**EXERCISE DETAILS**
Which abbreviations does the lung function text spell out in full, and what does each one stand for?

(TEXT BLOCK)

FEV1 – volume of air forcefully expired during the first second after a full breath

Forced vital capacity (FVC) – total volume of air expired with maximal force and flow-volume loops. The hallmark of airway obstruction is reduction of FEV1, FVC and the ratio of FEV1/FVC, with a concave pattern in expiratory tracing on the flow-volume loop. FEV1 and forced vital capacity (FVC) are easily measured with office spirometry and are useful to assess the severity of disease. Other parameters include increased total lung capacity, functional residual capacity and residual volume, which can help distinguish chronic obstructive pulmonary disease (COPD) from restrictive pulmonary disease where these values are lower than normal. Along with these, other tests are decreased vital capacity; and decreased diffusing capacity for carbon monoxide (DLCO). DLCO is non-specific and can be low in other disorders that affect the pulmonary vascular bed, such as interstitial lung disease. DLCO is however useful to distinguish COPD from asthma, in which DLCO is normal or elevated.

Pulmonary functional residual capacity (FRC) is = volume of air present in the lungs at the end of passive expiration.

Obstructive diseases (e.g. emphysema, chronic bronchitis, asthma) = an increase in FRC due to an increase in lung compliance and air trapping.

Restrictive diseases (e.g. pulmonary fibrosis) result in stiffer, less compliant lungs and a reduction in FRC.

(End TEXT BLOCK)
(RECORDS SHOWN)

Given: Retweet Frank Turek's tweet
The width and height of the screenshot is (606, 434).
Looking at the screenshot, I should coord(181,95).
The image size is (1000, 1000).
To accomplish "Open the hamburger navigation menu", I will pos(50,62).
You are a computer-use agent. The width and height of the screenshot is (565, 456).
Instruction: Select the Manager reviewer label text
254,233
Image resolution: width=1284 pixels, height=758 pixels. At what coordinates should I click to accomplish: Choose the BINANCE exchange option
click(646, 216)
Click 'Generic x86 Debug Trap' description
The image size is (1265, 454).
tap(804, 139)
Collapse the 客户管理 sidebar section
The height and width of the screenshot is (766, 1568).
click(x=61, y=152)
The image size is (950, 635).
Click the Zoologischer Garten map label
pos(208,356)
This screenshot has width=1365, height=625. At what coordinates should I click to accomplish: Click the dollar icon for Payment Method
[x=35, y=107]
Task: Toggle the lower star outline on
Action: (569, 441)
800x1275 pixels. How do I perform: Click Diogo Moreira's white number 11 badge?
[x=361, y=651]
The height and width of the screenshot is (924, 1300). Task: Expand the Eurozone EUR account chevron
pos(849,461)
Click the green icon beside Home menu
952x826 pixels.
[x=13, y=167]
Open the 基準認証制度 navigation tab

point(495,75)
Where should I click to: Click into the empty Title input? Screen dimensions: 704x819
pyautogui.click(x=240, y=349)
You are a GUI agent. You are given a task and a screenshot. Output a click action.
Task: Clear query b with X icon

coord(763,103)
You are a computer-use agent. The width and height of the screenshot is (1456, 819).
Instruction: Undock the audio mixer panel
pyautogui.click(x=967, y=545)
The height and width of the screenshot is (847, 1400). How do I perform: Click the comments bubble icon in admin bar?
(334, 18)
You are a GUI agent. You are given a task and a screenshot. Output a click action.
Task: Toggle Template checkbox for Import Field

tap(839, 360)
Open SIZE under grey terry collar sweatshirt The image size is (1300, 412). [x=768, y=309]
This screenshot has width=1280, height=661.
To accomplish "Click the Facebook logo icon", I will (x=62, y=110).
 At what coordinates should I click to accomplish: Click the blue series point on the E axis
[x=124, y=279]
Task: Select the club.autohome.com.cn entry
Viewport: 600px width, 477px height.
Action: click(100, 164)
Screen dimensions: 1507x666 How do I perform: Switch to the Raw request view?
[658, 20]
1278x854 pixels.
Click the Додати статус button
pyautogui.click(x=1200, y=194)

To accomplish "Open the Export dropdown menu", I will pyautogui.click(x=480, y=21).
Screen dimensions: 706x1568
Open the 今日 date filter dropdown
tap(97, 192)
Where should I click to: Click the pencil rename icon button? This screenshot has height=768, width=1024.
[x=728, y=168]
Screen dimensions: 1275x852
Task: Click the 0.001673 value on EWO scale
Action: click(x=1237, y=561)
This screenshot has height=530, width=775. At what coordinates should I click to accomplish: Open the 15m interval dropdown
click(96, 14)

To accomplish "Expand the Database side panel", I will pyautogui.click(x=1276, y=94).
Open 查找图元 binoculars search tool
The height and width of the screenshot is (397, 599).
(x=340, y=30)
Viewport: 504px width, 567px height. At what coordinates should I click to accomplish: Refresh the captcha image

(End RECORDS SHOWN)

**ANSWER TO THE PROBLEM**
- FVC: forced vital capacity
- COPD: chronic obstructive pulmonary disease
- DLCO: diffusing capacity for carbon monoxide
- FRC: functional residual capacity